Platelets are cells which help blood clot but they also have other effects such as directing pathways of inflammation. Premature babies often have low platelets, particularly if they have an infection or bowel inflammation. Doctors give platelet transfusions because they think that this prevents bleeding but there is no evidence for this. Overall, three quarters of premature babies with very low platelets in the intensive care will be given a platelet transfusion. A recent trial in 660 premature babies (PlaNeT-2) showed that if we wait until babies’ platelets drop lower (25x 109/L), before transfusing, that these babies are less likely to die or have a major bleed. Platelets appear to be causing babies harm and we don’t yet understand why.

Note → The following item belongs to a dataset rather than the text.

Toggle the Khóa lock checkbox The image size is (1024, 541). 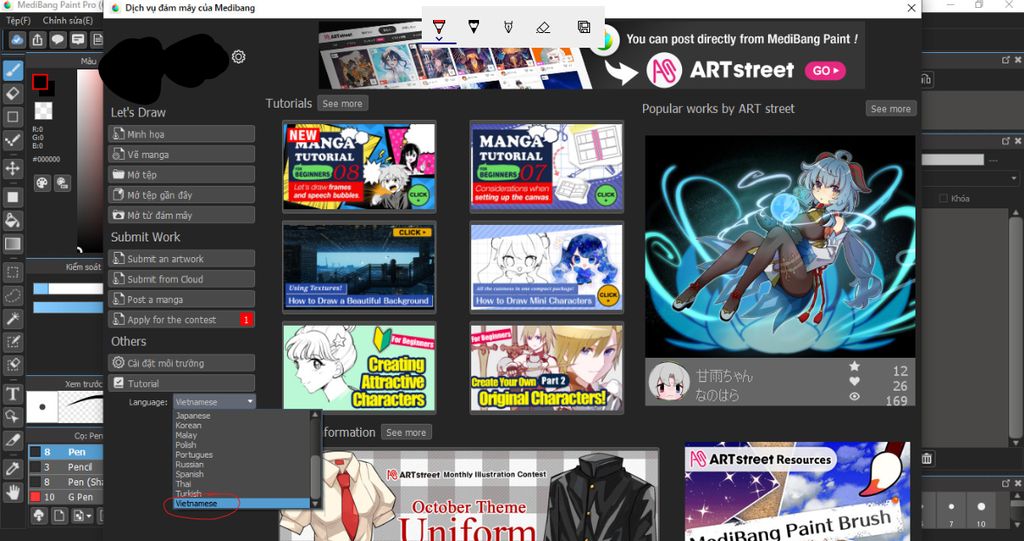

Many doctors worldwide are now giving platelets at the level (<25 x109/L) which was shown to cause less harm in the PlaNeT -2 study. We would now like to assess the volume of platelet transfusion that we use. We give babies a volume of platelets for transfusion that is high (15ml/Kg body weight) compared to average adult volume (2-6mL/Kg) without evidence to decide if this is right or not. Our research question is: could a smaller volume for platelet transfusion help prevent bleeding but have less side effects for the baby? It is possible that giving babies too many platelets collected from adult blood donors, causes inflammation and lung disease. We will study this by looking at death /major bleeding and by measuring blood markers for inflammation before and after platelet transfusion.
Another important outcome for babies is their development at age two years. We plan to do a SWAT of an app (Little feet) designed to maintain communication with parents and help maximise our follow up data and develop a greater awareness of what parents’ value in neonatal research.